Short exercise: Gather every line of the records below that contains the word "Open" and copy each one out in full.

* * *

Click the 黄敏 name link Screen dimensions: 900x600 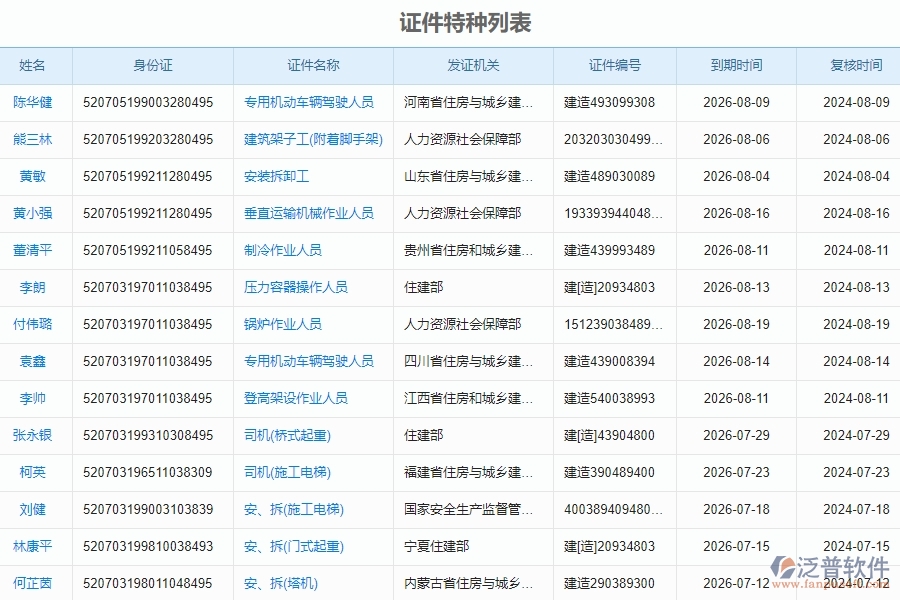pyautogui.click(x=31, y=176)
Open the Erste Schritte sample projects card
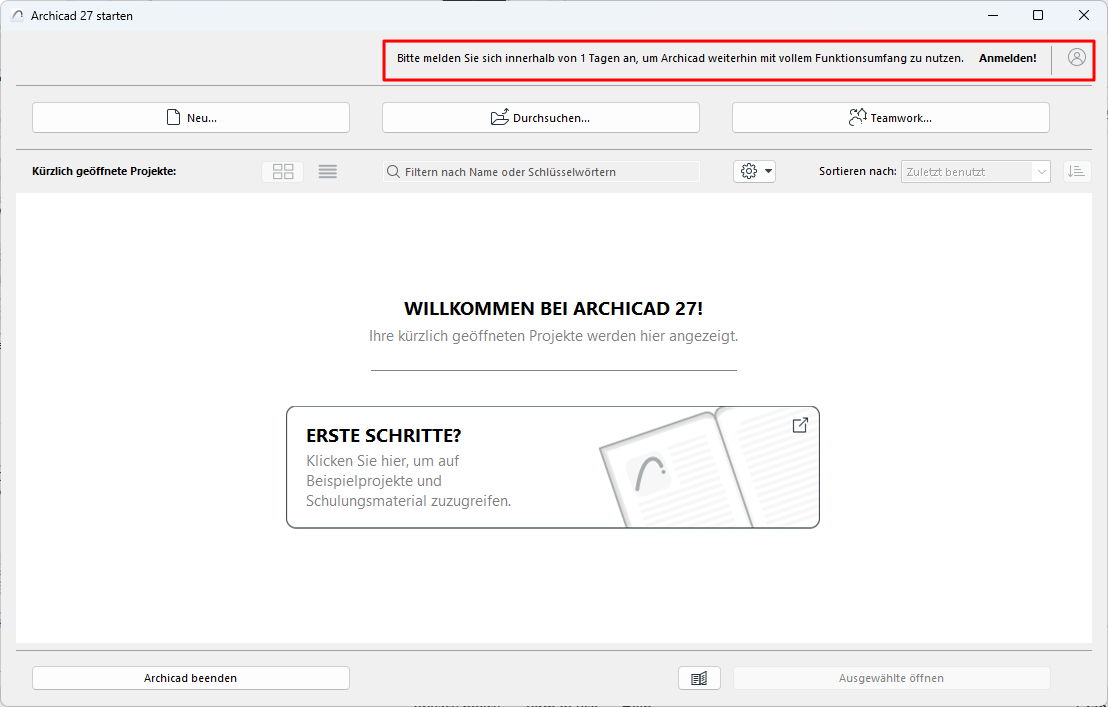This screenshot has width=1108, height=707. click(553, 467)
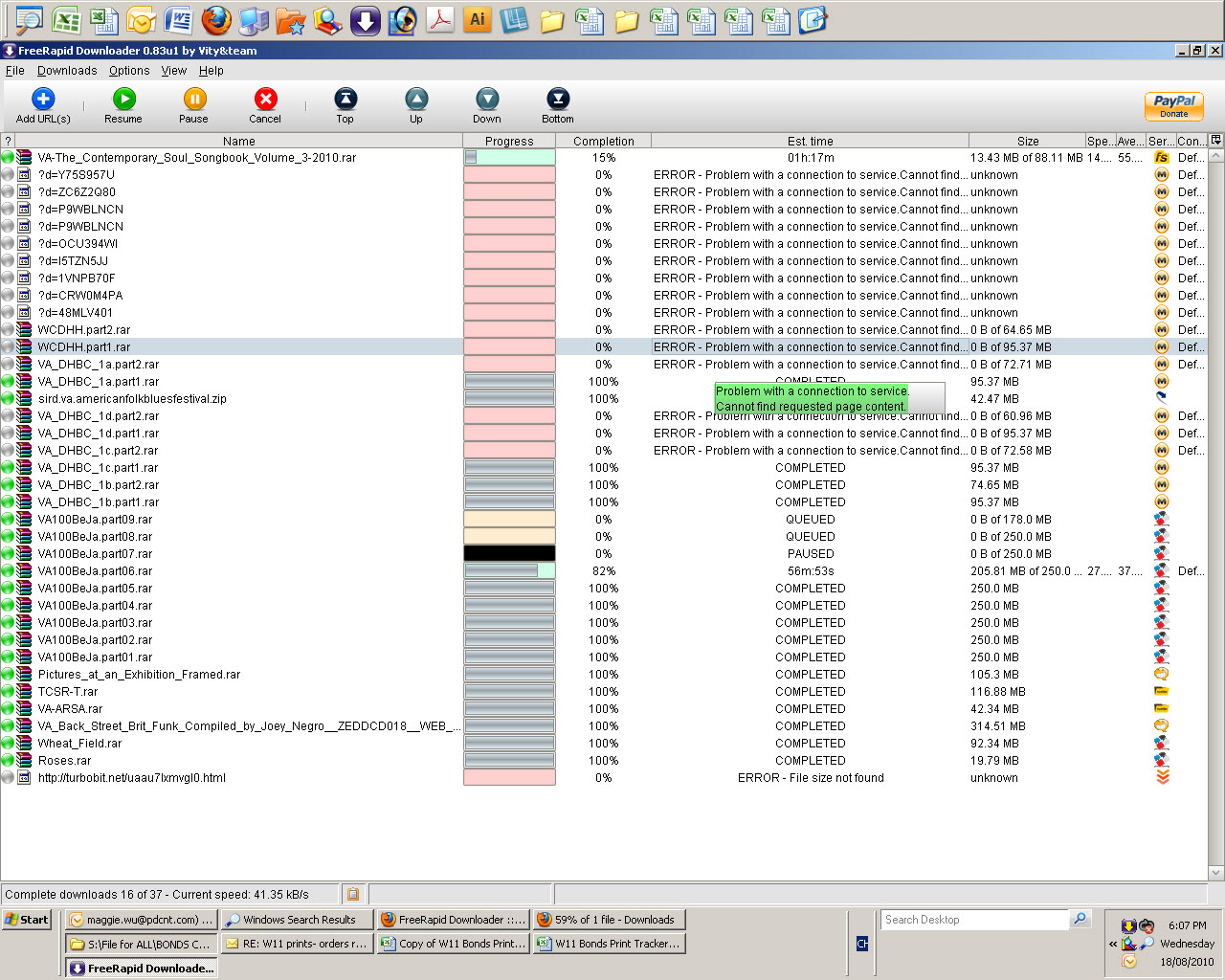The height and width of the screenshot is (980, 1225).
Task: Click the Up arrow toolbar icon
Action: tap(415, 100)
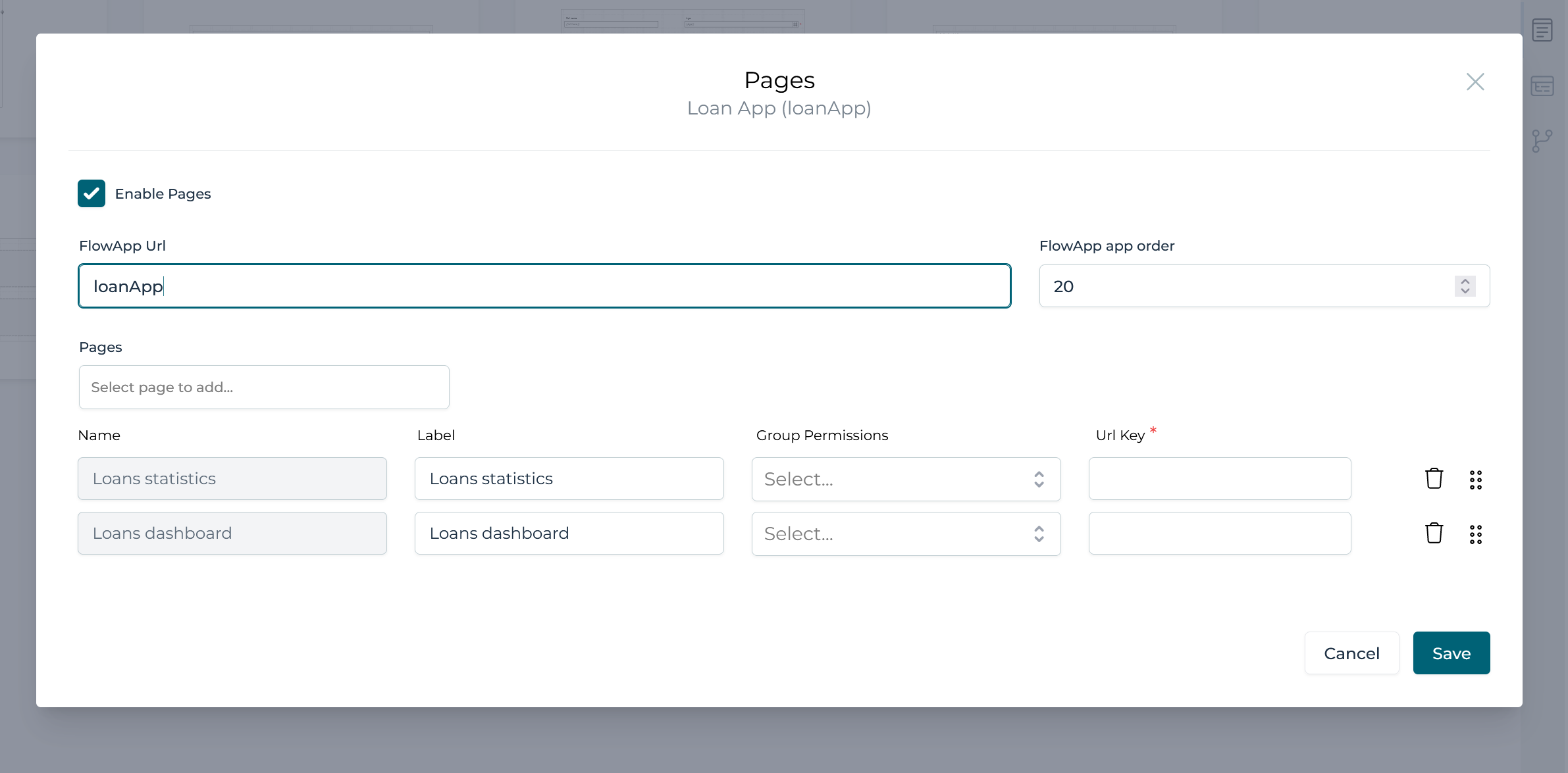This screenshot has height=773, width=1568.
Task: Select the card layout icon in right sidebar
Action: (1543, 86)
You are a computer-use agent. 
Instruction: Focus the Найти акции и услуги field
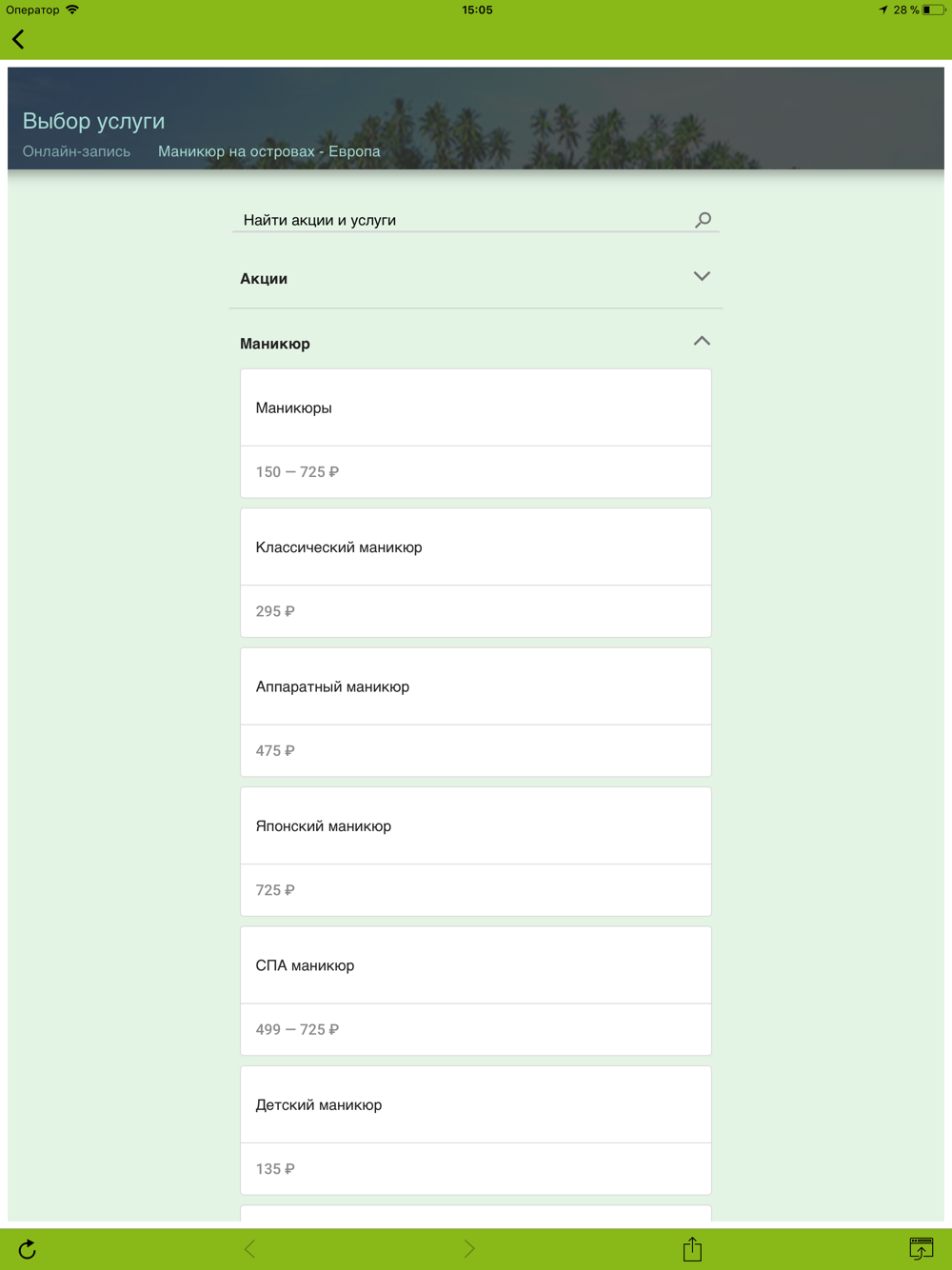[x=462, y=220]
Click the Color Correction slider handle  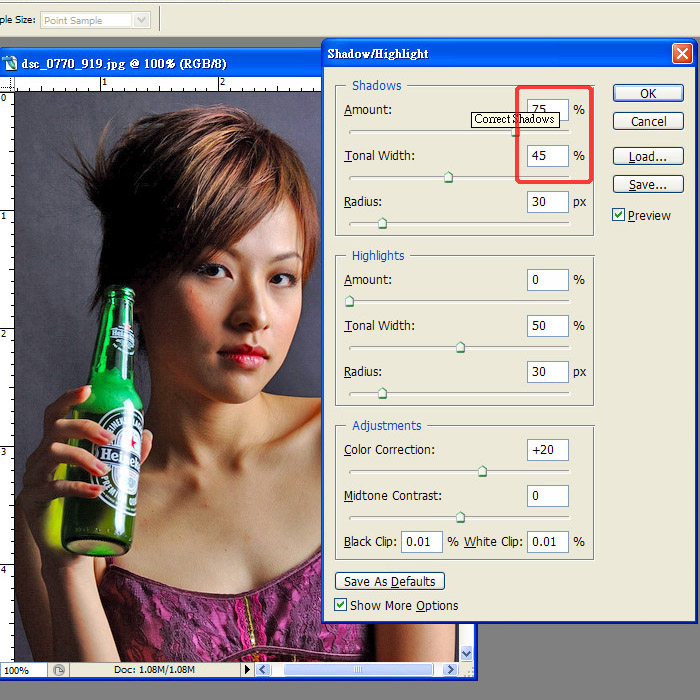[x=482, y=471]
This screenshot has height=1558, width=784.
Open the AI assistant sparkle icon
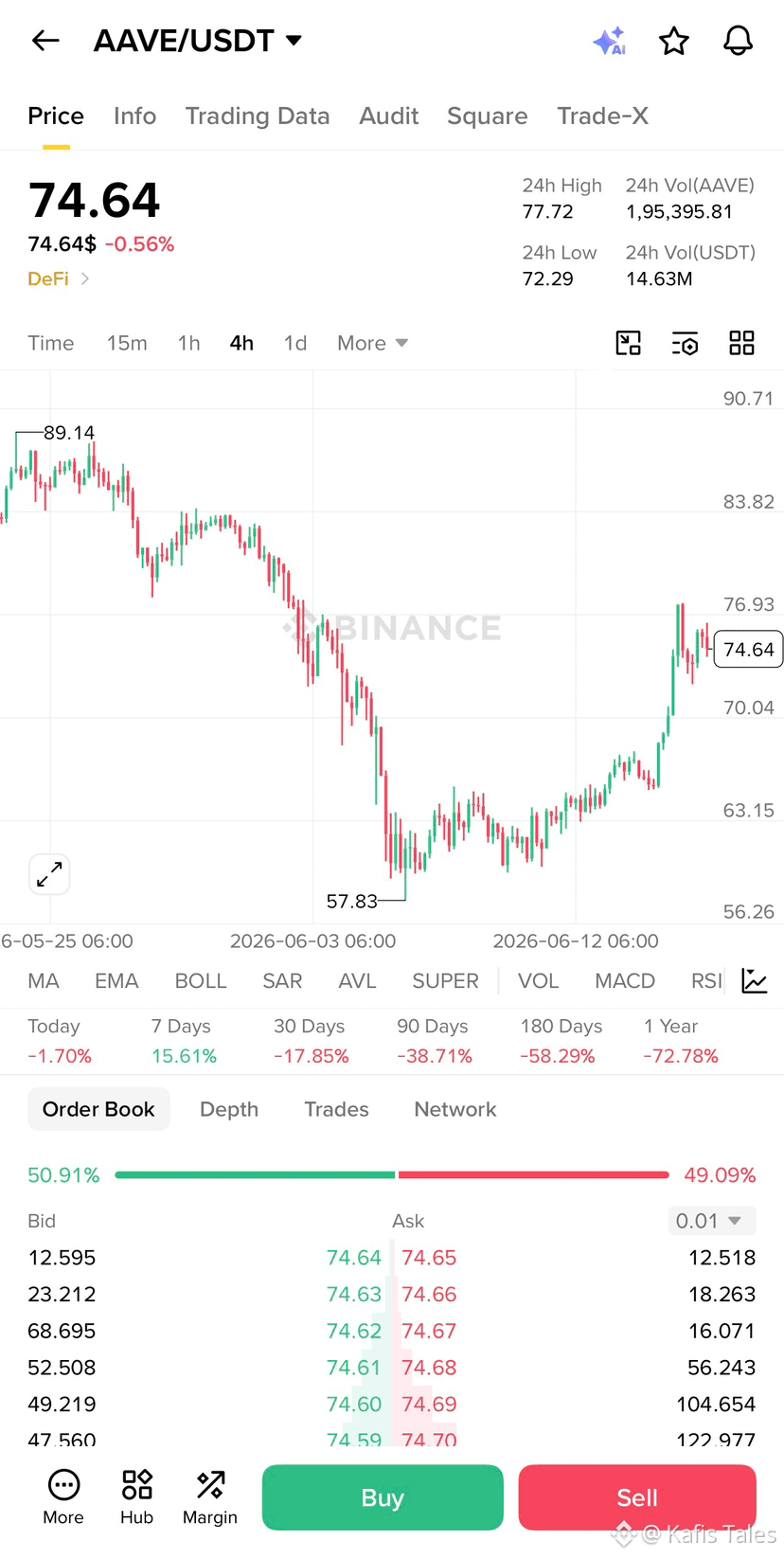click(610, 41)
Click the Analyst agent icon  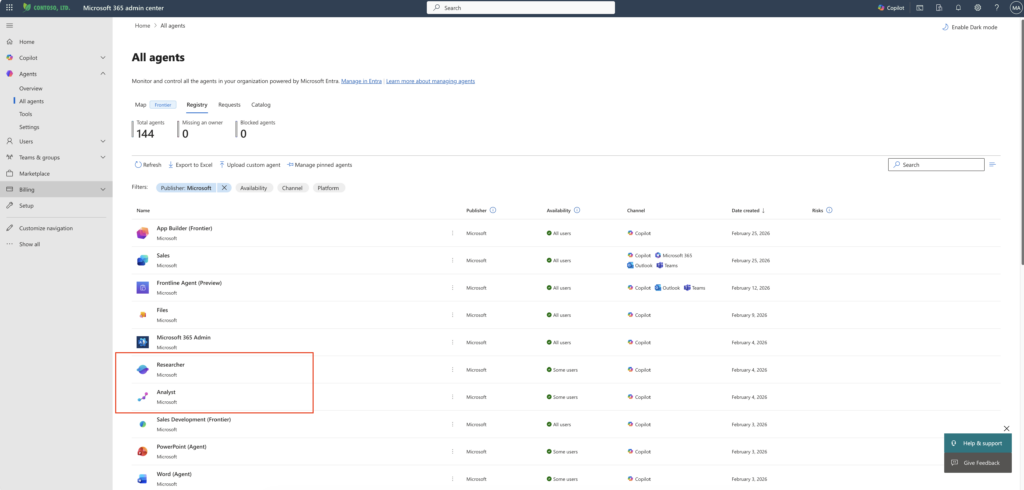pyautogui.click(x=142, y=397)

* * *

Response:
Open the Erste Schritte sample projects card
Open the AI assistant sparkle icon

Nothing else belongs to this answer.